Score-based models and denoising diffusion probabilistic models (DDPMs) are two ways to define the same family of distributions obtained by progressively adding noise to data and learning a reverse process to remove that noise.

Key structure:

  • The forward (encoder) process is a sequence of Gaussian perturbations **q(x_t x_{t-1})** that gradually destroys data structure until pure noise is reached.
  • The learned reverse (decoder) defines **p_θ(x_{t-1} x_t)**, typically parameterized as Gaussians whose means are predicted by neural networks.

Optimization link:

  • Optimizing the variational ELBO for DDPMs reduces, after algebra, to matching the reverse decoders to the forward noising transitions.
  • This matching is equivalent to learning denoisers or score functions at each noise level.

Consequence:

  • Training either framework yields a sequence of denoisers: in DDPMs these are discrete-step decoders, and in score-based models they are noise-conditional score estimators.

ELBO training reduces to learning a sequence of denoisers and score functions

The variational ELBO for diffusion models decomposes into terms that are KL divergences between the forward noising path and the modelled reverse path.

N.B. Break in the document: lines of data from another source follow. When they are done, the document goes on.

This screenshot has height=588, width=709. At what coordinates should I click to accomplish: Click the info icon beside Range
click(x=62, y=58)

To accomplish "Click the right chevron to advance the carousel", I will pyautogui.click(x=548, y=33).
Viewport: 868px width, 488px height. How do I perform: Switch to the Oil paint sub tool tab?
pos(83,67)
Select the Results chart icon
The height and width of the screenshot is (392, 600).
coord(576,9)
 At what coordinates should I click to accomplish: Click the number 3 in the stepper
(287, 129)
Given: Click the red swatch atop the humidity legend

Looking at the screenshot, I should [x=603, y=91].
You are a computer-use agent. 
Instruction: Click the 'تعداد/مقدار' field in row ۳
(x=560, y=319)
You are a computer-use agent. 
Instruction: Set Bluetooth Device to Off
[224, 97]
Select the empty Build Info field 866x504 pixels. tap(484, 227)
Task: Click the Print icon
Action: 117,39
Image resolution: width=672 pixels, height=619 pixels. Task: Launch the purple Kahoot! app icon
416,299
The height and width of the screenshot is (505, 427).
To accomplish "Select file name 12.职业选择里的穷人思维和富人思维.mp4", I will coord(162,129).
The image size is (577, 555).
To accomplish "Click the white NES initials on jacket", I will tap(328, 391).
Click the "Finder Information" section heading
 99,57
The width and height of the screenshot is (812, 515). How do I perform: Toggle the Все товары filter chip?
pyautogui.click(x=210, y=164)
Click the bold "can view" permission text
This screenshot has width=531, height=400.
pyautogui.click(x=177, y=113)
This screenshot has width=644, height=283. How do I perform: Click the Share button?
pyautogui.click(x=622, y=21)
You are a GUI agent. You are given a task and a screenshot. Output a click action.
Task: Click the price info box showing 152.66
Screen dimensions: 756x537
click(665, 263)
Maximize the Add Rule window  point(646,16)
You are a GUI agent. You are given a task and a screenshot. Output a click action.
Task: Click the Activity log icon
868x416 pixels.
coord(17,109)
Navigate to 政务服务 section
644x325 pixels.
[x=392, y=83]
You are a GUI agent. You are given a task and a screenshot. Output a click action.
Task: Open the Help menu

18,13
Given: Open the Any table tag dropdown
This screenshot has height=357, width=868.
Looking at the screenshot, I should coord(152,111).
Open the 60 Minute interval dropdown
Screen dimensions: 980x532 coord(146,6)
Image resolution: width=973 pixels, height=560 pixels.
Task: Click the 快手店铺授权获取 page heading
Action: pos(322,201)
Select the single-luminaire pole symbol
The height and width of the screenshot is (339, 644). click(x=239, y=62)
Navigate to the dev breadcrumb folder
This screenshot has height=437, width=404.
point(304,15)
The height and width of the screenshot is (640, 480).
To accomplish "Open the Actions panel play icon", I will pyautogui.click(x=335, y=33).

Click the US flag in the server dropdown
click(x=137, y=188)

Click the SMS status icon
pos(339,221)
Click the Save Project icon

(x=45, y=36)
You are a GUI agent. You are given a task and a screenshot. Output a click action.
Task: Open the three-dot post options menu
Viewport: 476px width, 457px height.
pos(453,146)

Important simplifications:

  • These KL terms simplify to denoising or score-matching objectives at individual noise levels.
  • Learning the optimal reverse conditional **p_θ(x_{t-1} x_t)** therefore amounts to estimating the score of the perturbed-data density or equivalently training denoisers that map noisy inputs to cleaner reconstructions.

Discrete vs continuous:

  • In the discrete DDPM setup you train a finite set of denoisers (one per step).
  • In the continuous formulation you train a continuum of denoisers (scores indexed by time).

Why architectures and losses align:

  • This formal equivalence explains why architectures and loss functions in score-based models and DDPMs are closely related.
  • It also explains why sampling updates resemble Langevin-type gradient steps plus noise.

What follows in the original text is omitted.